Also, the prior art systems and apparatuses that describe systems, devices, and methods for using plasma as an ignition means in a combustion engine generally require redesign of electronic ignition control systems, the fuel injection systems, or even the combustion chambers of the engines themselves to function. Therefore, there exists a need for a corona discharge plasma ignition device that can function as a replacement for a spark plug in an internal combustion engine without requiring substantial modification to the engine, ignition control system or associated connections and circuitry.

SUMMARY OF THE INVENTION

The present invention meets the above and other needs. An apparatus that uses the coaxial cavity resonator as the frequency determining element in producing radio frequency (RF) energy comprises a coaxial cavity resonator operably coupled with an energy shaping means such that a sustained RF oscillation is generated closer to or at the resonant frequency of the coaxial cavity resonator for optimal corona discharge plasma generation. The apparatus can have a body adapted to mate with the combustion chamber of a combustion engine and a connection means for accepting an ignition stimulus from an ignition control system.
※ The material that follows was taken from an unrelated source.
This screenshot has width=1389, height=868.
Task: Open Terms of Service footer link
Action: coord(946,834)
The method of the invention involves using the coaxial cavity resonator in producing radio frequency (RF) energy for generating a corona discharge plasma, wherein the coaxial cavity resonator can be in a body adapted for engagement with the combustion chamber of a combustion engine and attachment to an ignition control system.

BRIEF DESCRIPTION OF THE DRAWINGS

The accompanying figures depict multiple embodiments of the plasma generating corona discharge system. A brief description of each figure is provided below. Elements with the same reference numbers in each figure indicate identical or functionally similar elements. Additionally, as a convenience, the left-most digit(s) of a reference number identifies the drawings in which the reference number first appears.
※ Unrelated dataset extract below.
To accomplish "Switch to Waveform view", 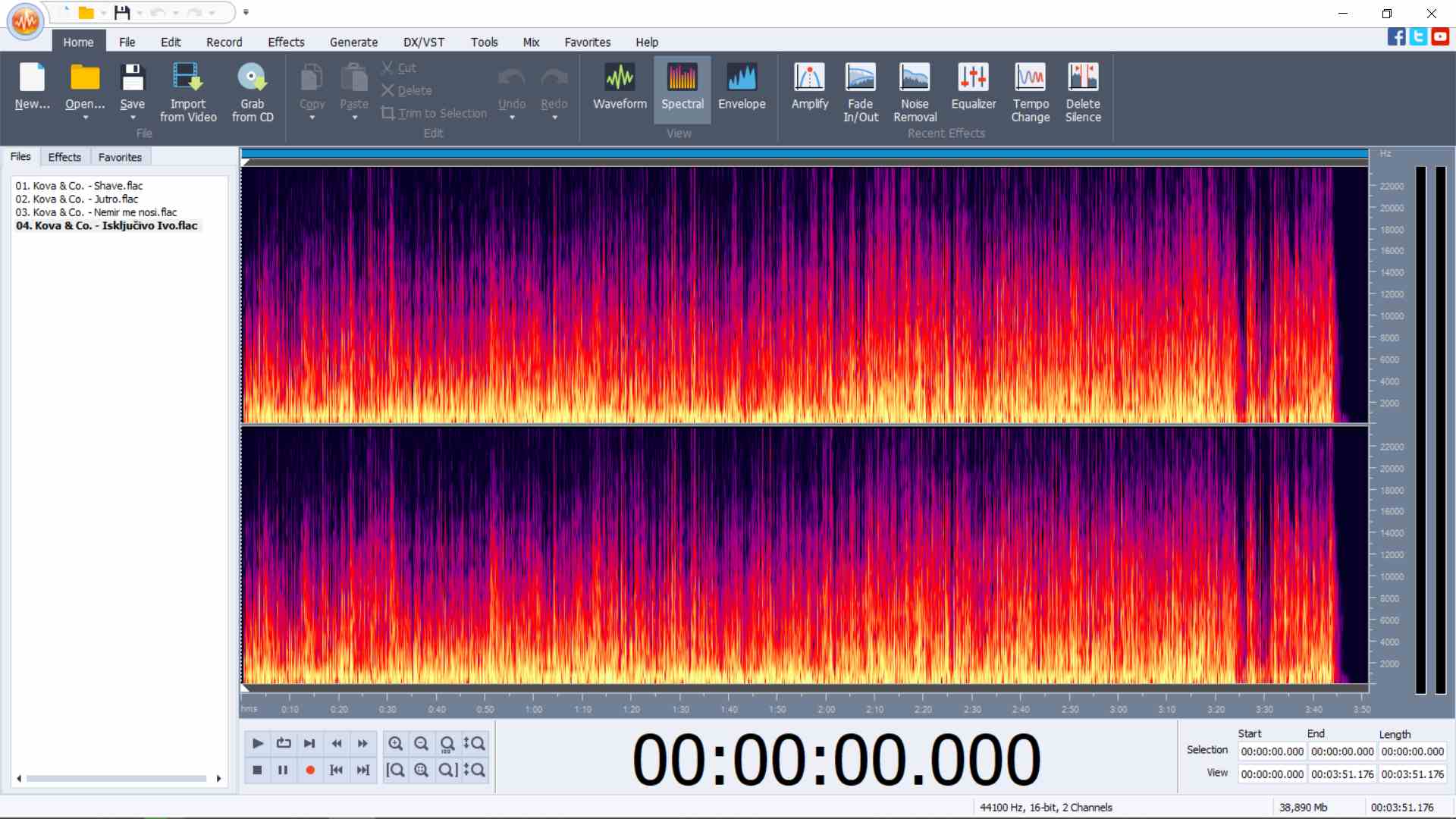I will [620, 88].
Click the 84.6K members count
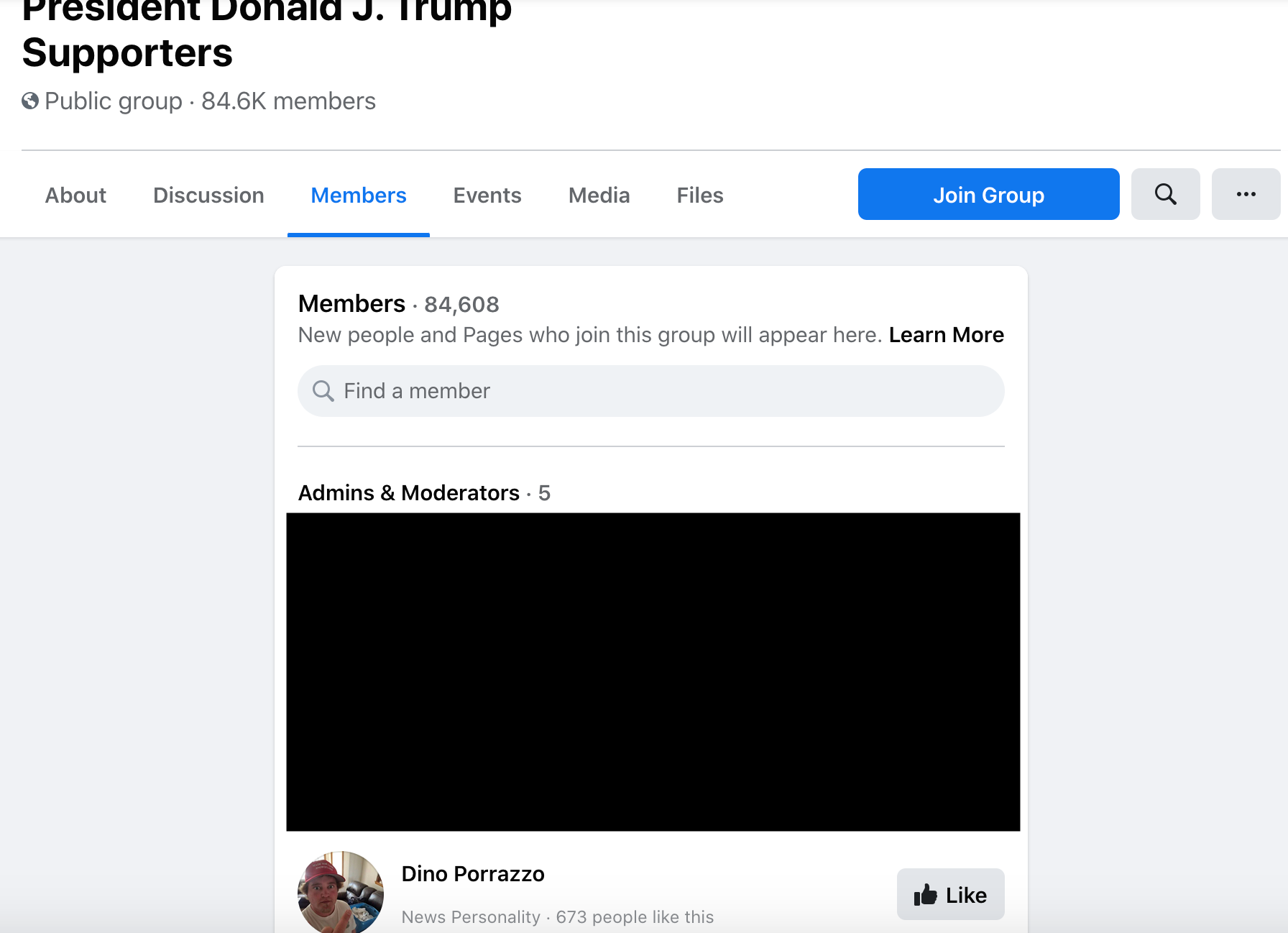 [x=288, y=101]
FIG. 1 is a schematic diagram of a prior art ignition system using a spark plug as an ignition source.

FIG. 2 is a schematic diagram of a prior art ignition system using a coaxial cavity resonator as an ignition source.

FIG. 3 is a schematic diagram of an embodiment of the invention where the coaxial cavity resonator is used as a frequency determining element.

FIG. 4 is a schematic diagram of an alternative embodiment of the invention where the coaxial cavity resonator is used as a frequency determining element and where a power supply delivers additional power to the power shaping means.

FIG. 5 is a cross-sectional view of one embodiment of the coaxial cavity resonator where the power shaping means comprises a negative resistance device that is integrated into the center conductor of the coaxial cavity resonator.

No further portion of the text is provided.